A single number is required: how many lines in the records below contain "agent".
** Opening DATA IN THIS EXERCISE block **
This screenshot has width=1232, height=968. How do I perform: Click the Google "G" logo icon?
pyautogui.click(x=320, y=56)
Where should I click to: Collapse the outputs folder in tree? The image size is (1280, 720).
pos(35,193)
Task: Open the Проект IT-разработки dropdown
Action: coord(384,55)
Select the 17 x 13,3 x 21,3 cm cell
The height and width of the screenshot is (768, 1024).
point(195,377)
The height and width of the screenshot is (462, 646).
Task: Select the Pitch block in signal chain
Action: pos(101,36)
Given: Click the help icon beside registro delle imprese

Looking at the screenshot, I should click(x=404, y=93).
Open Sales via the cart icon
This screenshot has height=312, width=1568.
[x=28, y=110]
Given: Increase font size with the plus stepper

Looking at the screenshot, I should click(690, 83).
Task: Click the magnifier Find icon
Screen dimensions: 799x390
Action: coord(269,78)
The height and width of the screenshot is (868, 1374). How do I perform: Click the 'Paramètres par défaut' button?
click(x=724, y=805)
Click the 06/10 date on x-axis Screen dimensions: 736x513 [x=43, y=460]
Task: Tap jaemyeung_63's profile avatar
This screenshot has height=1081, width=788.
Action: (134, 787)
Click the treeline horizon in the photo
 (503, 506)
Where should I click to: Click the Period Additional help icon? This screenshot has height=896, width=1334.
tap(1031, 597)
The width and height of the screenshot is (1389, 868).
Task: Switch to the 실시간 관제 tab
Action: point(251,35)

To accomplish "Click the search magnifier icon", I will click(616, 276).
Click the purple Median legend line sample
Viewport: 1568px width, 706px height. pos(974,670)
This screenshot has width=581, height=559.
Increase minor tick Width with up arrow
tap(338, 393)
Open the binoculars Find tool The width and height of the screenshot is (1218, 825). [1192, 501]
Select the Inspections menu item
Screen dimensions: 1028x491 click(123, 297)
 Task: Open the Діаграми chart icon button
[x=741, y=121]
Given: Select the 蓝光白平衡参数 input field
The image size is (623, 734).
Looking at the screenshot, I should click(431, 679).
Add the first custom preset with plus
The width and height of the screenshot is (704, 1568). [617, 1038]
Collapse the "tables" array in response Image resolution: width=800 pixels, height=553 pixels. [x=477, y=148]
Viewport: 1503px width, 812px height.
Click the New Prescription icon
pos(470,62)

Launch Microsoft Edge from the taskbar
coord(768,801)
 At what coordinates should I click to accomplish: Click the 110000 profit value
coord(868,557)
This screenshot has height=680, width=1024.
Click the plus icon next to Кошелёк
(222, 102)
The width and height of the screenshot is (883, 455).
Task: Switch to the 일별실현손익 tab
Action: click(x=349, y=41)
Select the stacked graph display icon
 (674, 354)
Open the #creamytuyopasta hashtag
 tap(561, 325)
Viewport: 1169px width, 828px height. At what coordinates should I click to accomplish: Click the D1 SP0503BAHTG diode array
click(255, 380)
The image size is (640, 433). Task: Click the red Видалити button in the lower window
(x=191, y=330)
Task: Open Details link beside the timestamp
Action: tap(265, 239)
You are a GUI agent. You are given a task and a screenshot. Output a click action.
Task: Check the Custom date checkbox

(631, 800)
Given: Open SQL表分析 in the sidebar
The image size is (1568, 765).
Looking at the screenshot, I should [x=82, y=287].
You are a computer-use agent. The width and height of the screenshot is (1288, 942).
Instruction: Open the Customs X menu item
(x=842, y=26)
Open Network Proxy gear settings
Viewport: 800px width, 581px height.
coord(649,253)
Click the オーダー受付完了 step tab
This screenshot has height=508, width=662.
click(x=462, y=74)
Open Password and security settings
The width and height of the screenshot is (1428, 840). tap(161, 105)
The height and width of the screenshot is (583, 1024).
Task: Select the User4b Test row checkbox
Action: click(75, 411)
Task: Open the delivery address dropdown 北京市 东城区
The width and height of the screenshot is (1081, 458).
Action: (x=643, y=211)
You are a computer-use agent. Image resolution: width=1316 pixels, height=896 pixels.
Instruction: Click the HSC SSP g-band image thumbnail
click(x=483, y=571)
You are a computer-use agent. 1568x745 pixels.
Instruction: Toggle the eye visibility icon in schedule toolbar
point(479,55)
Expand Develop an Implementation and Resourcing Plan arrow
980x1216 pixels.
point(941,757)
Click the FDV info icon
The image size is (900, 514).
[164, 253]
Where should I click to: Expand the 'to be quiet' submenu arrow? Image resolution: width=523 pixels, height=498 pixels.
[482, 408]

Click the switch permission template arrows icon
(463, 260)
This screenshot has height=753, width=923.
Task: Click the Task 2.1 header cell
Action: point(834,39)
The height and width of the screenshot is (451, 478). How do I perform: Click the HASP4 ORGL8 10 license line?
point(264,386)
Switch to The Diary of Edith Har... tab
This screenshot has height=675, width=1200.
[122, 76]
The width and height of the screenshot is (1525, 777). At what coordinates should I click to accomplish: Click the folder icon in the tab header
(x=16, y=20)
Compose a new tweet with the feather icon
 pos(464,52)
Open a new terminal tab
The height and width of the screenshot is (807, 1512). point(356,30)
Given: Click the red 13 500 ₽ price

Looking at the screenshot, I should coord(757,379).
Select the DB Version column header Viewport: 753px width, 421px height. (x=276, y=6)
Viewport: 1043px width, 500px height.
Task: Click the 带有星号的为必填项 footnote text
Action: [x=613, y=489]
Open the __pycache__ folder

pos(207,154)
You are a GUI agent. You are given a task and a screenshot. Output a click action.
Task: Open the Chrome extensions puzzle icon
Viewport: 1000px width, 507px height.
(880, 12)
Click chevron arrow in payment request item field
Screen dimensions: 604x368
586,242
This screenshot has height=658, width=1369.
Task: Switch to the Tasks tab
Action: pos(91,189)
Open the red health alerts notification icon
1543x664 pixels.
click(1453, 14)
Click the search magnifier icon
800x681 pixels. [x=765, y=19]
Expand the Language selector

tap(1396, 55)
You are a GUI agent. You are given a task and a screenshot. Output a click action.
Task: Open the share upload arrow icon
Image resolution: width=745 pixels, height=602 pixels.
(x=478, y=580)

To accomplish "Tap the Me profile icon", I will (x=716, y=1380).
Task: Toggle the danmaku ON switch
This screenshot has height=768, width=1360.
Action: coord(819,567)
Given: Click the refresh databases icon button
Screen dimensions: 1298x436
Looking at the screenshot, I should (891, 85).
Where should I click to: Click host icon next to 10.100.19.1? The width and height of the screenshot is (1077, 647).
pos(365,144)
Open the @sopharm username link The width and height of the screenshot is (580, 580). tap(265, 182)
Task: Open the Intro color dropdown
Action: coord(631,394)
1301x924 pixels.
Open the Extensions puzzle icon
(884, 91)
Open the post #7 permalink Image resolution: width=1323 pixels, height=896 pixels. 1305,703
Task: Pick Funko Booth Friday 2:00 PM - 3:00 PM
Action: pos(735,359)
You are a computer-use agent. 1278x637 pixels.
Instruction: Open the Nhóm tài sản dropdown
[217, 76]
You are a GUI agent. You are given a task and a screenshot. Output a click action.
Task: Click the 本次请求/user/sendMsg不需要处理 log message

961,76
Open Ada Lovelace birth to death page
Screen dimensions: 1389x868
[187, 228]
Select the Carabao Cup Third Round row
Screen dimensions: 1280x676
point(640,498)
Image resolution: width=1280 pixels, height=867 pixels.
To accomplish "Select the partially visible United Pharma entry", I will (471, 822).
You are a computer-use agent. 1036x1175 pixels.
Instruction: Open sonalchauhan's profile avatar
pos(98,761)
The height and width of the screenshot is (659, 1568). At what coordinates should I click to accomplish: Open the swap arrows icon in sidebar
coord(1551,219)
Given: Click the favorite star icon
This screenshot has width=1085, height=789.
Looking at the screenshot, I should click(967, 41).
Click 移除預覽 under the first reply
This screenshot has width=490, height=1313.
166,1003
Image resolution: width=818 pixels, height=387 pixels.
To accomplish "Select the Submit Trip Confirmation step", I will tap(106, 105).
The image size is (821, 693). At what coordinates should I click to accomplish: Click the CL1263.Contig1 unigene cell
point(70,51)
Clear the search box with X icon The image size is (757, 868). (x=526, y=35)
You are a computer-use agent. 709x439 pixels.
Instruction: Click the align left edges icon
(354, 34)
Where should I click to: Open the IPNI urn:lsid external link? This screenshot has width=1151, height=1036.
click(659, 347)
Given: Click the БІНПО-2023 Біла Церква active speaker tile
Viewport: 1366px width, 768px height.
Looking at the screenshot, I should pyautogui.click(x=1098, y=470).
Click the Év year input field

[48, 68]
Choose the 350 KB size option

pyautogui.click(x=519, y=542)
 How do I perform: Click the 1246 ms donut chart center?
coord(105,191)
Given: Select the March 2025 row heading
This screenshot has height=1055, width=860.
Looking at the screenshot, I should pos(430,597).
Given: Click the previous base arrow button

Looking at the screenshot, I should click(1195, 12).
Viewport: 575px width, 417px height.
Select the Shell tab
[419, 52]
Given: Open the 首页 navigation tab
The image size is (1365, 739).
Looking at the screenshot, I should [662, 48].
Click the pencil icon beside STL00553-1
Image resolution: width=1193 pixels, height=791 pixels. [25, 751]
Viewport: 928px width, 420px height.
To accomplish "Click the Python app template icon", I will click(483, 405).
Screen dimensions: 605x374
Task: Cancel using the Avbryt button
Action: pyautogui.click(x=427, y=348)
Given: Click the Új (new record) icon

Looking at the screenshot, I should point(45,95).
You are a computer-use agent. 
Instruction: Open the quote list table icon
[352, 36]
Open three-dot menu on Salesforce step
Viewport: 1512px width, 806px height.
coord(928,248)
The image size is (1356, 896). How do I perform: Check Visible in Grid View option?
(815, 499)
** Closing DATA IN THIS EXERCISE block **
#### EXPECTED ANSWER
11